Theoretical and Practical Implications
OScaR advances KV cache quantization methodology by demonstrating that complexity in quantization pipelines is not strictly necessary for extreme compression when principled transformation and normalization are properly configured. The dual-stage (rotation + scaling) approach redefines the Pareto front for accuracy versus efficiency; avoids mixed-precision fragmentation; and maintains generalizability across modalities and architectures. The theoretical analysis further substantiates the necessity of TNI mitigation for extreme quantization, and the empirical ablation confirms both innovations as mutually essential.

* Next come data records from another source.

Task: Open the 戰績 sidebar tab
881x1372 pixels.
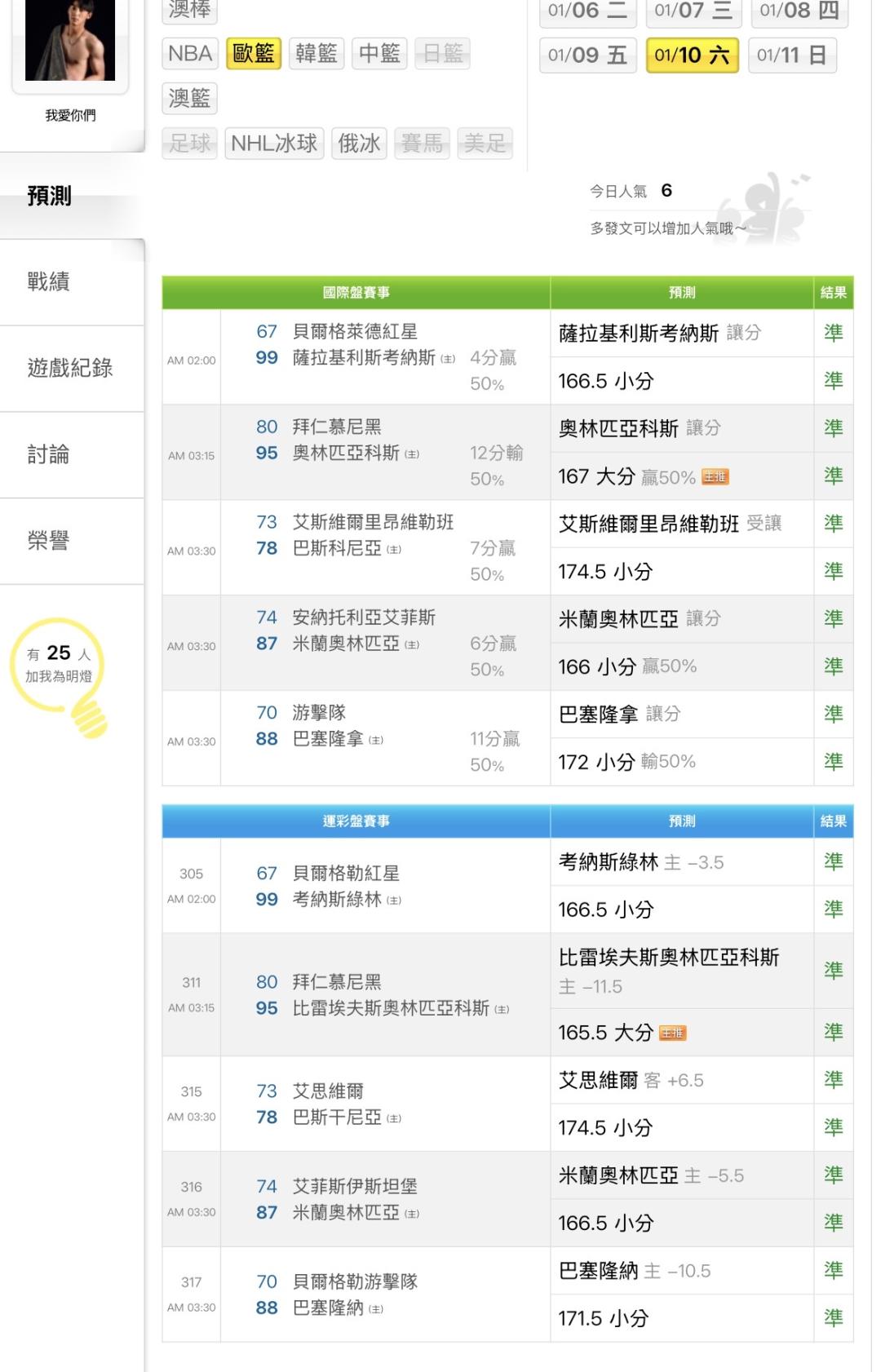Action: tap(49, 281)
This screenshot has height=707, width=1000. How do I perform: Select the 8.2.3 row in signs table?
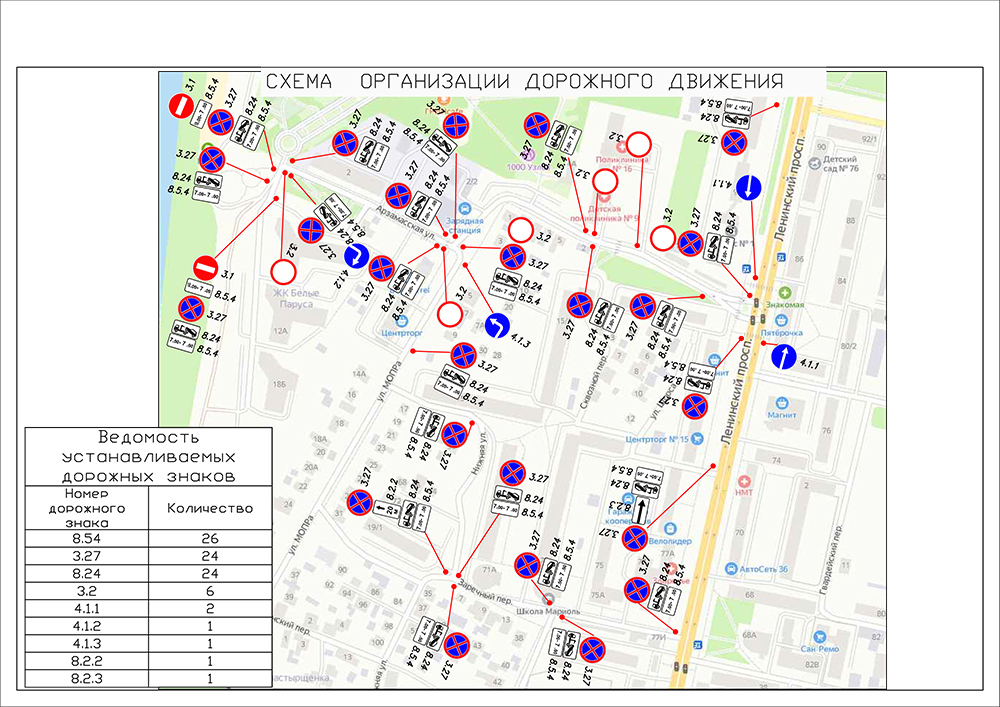[148, 678]
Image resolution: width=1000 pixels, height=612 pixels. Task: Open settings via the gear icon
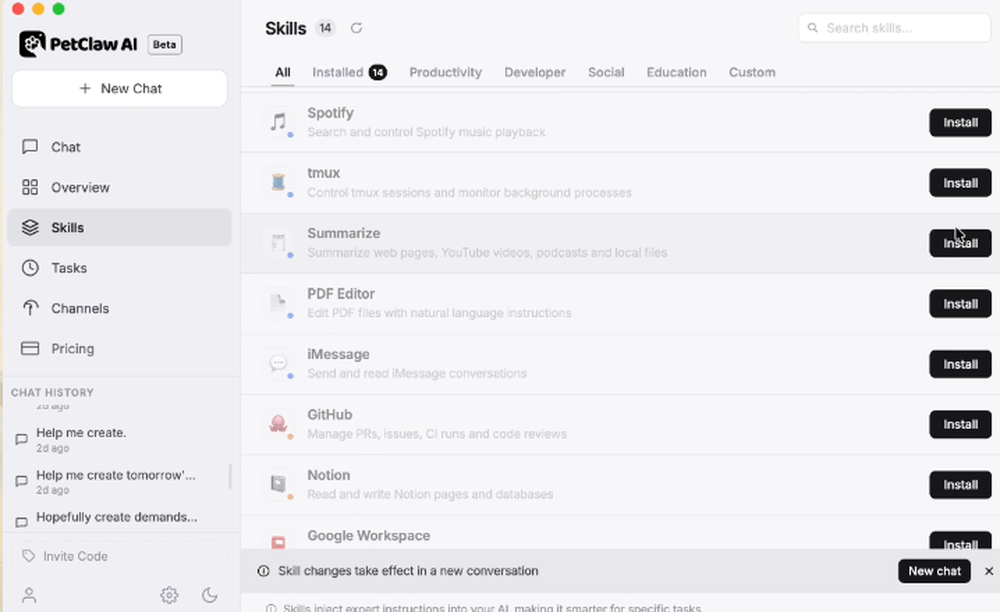point(169,595)
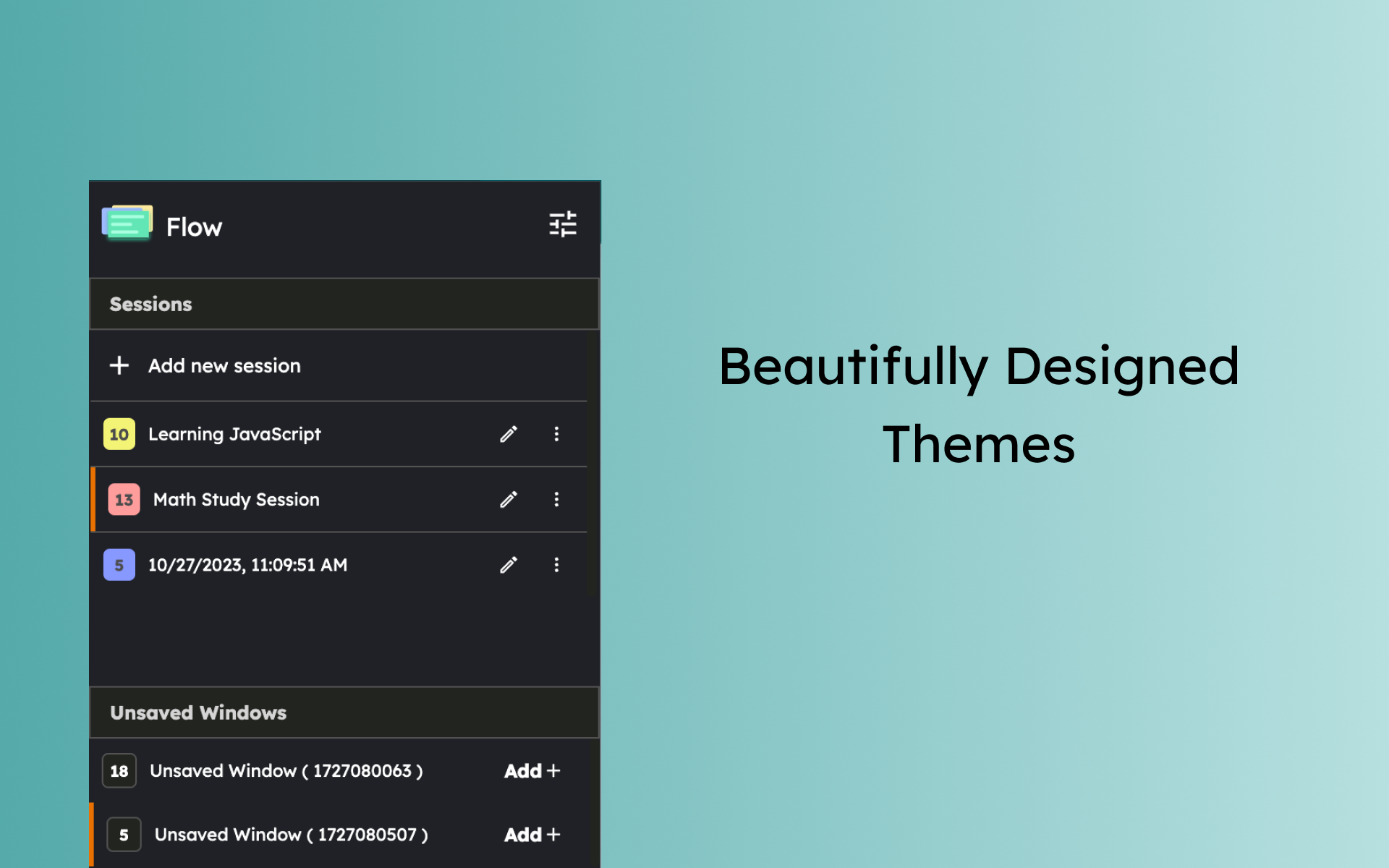Open Math Study Session three-dot menu

(556, 500)
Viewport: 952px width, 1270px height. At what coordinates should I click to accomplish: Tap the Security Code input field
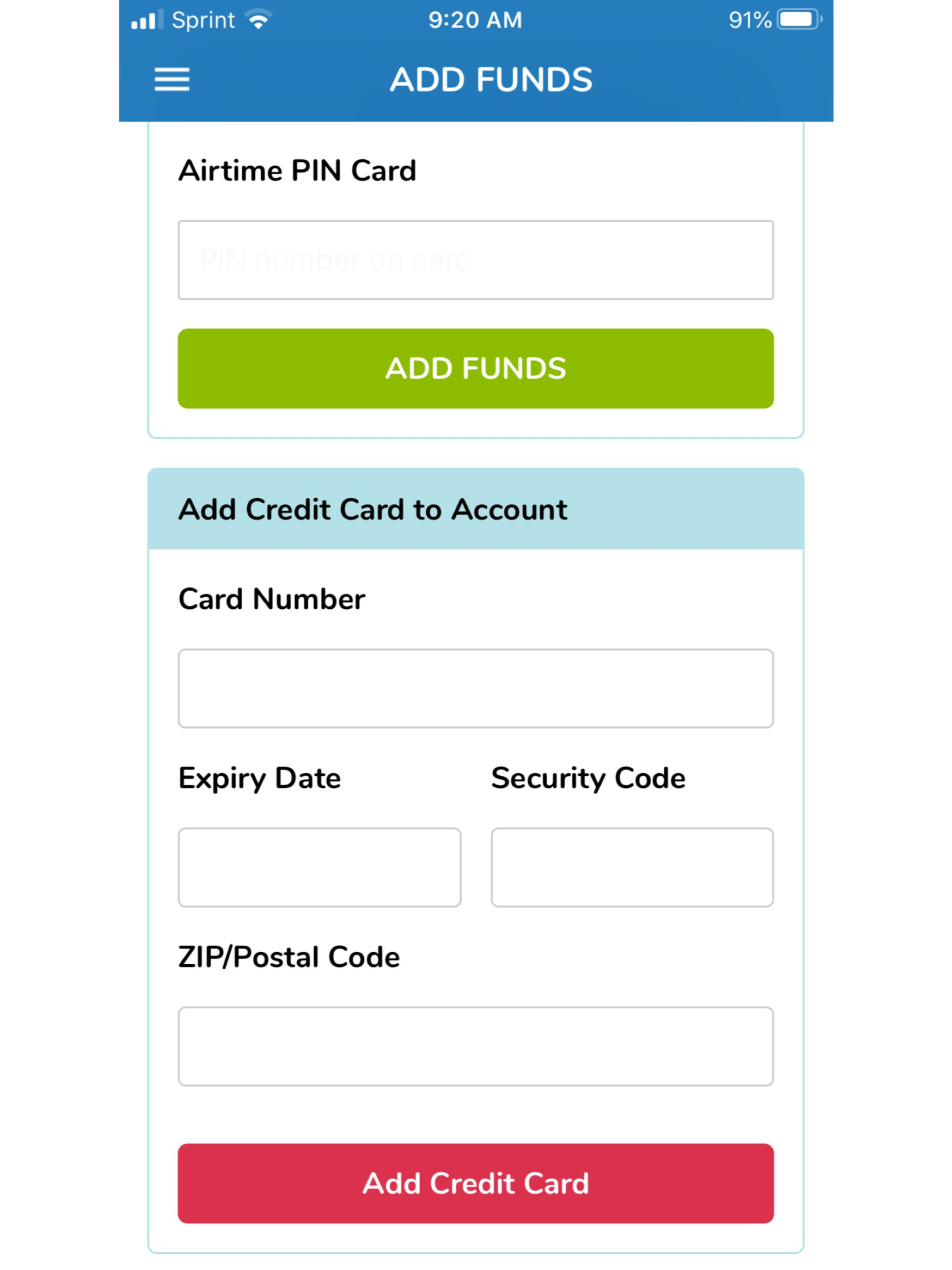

Practically, OScaR provides a deployable recipe for memory-bound inference in LLMs (and potentially streaming vision/diffusion models), supporting batch scaling, and opening avenues for hardware-tailored optimization. The codebase is accessible for integration.
Limitations and Future Directions
While OScaR reduces overhead relative to heavy pipelines (e.g., TurboQuant), the need for online Canalized Rotation incurs computational cost, notably in architectures using RoPE. Future extensions could investigate more hardware-aware or offline fusion strategies in the transform step, applicability to non-LLM autoregressive models (e.g., vision streaming, diffusion), and layer-wise adaptive precision. The current evaluation is LLM-centric; broadening to other contexts would further validate generality.
Conclusion
OScaR establishes a concise, robust, and efficient paradigm for extreme KV cache quantization in contemporary LLMs, overcoming structural limitations of per-channel schemes by principled energy redistribution and token-wise scaling. It exhibits universality across model families and modes, maintains near-lossless accuracy at 2-bit precision, and achieves substantial speed/memory gains. OScaR provides a critical framework for next-generation LLM deployment and serves as a practical reference point for memory-efficient sequence modeling (2605.19660).